Gravierende Mängel betreffen laut Bericht die bisher 31 Notstandsdekrete. Sie wurden nicht einer sorgfältigen und wirksamen Kontrolle durch das Parlament unterzogen, wodurch sie der gerichtlichen Überprüfung entzogen sind. Keines der Notstandsdekrete war bisher Gegenstand einer Entscheidung des Verfassungsgerichtshofes. Diese Notverordnungen haben insbesondere bestimmte bürgerliche und politische Rechte, einschließlich der Meinungs- und Versammlungsfreiheit sowie der Verfahrensrechte, eingeschränkt. Sie haben zudem wichtige bestehende Rechtsakte geändert, die auch nach der Aufhebung des Ausnahmezustands nach Meinung der EK ihre Wirkung behalten werden.
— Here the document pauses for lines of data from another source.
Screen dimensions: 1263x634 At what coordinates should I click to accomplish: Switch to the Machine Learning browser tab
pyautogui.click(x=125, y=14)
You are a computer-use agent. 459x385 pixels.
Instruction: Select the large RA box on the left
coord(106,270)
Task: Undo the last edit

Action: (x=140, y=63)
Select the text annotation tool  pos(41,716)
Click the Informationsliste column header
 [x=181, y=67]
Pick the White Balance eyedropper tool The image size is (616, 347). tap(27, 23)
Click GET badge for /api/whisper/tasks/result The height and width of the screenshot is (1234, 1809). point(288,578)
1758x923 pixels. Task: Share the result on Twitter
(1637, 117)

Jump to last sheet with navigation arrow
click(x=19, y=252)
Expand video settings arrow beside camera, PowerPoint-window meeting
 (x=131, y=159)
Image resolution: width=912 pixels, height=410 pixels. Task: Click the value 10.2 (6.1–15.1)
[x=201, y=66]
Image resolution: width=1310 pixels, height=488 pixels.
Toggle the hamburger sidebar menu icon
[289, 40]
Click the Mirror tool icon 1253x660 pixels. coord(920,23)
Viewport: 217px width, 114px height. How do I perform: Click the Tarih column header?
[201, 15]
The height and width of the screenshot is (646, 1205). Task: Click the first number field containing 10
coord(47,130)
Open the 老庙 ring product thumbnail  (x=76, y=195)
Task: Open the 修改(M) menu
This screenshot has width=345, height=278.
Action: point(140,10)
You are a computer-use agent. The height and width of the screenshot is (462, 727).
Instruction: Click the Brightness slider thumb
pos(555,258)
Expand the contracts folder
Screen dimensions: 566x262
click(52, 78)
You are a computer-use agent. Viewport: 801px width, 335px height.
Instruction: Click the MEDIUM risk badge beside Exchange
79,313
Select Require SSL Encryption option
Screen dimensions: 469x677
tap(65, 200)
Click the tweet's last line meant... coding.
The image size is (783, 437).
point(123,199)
Die Zivilgesellschaft ist zunehmend unter Druck geraten, insbesondere angesichts einer großen Zahl von Verhaftungen von Aktivisten, einschließlich Menschenrechtsverteidigern, und der wiederholten Anwendung von Demonstrationsverboten, was zu einer raschen Einengung der Grundrechte und -freiheiten geführt hat.
Das türkische Justizsystem ist von weiteren gravierenden Rückschlägen, insbesondere im Hinblick auf die Unabhängigkeit der Justiz, geprägt. Die Verfassungsänderungen bezüglich des Rates der Richter und Staatsanwälte (CJP) haben dessen Unabhängigkeit von der Exekutive weiter untergraben. Die CJP setzte die großangelegte Suspendierung und Versetzung von Richtern und Staatsanwälten fort.
Auch in den Bereichen Versammlungs- und Vereinigungsfreiheit, Verfahrens- und Eigentumsrechte gab es gravierende Rückschläge. Die Situation in Bezug auf die Verhütung von Folter und Misshandlung gibt weiterhin Anlass zu ernster Besorgnis. In mehreren glaubwürdigen Berichten von Menschenrechtsorganisationen, so die EK, wird behauptet, dass die Aufhebung wichtiger Schutzmaßnahmen durch die Notverordnungen die Gefahr der Straffreiheit für die Täter solcher Verbrechen erhöht und zu einer Zunahme der Fälle von Folter und Misshandlung in Haft geführt hat. Diesbezügliche Klagen bergen angeblich das Risiko von Repressalien. Die Notstandsdekrete brachten zusätzliche Einschränkungen der Verfahrensrechte, einschließlich der Rechte der Verteidigung, mit sich.
Die Ernennung von Treuhändern als Ersatz für kommunale Führungskräfte und gewählte Vertreter, hauptsächlich in Gemeinden mit kurdischer Mehrheit, führte zu einer erheblichen Schwächung der lokalen Demokratie. Die Sicherheitslage im Südosten ist weiterhin angespannt, wobei 2017 weniger die urbanen denn die ländlichen Gebiete betroffen waren. Die Situation der Binnenvertriebenen hat sich infolge der Gewalt im Südosten nur unwesentlich verbessert. Nur ein kleiner Prozentsatz von ihnen hat neue Unterkünfte erhalten (EC 17.4.2018).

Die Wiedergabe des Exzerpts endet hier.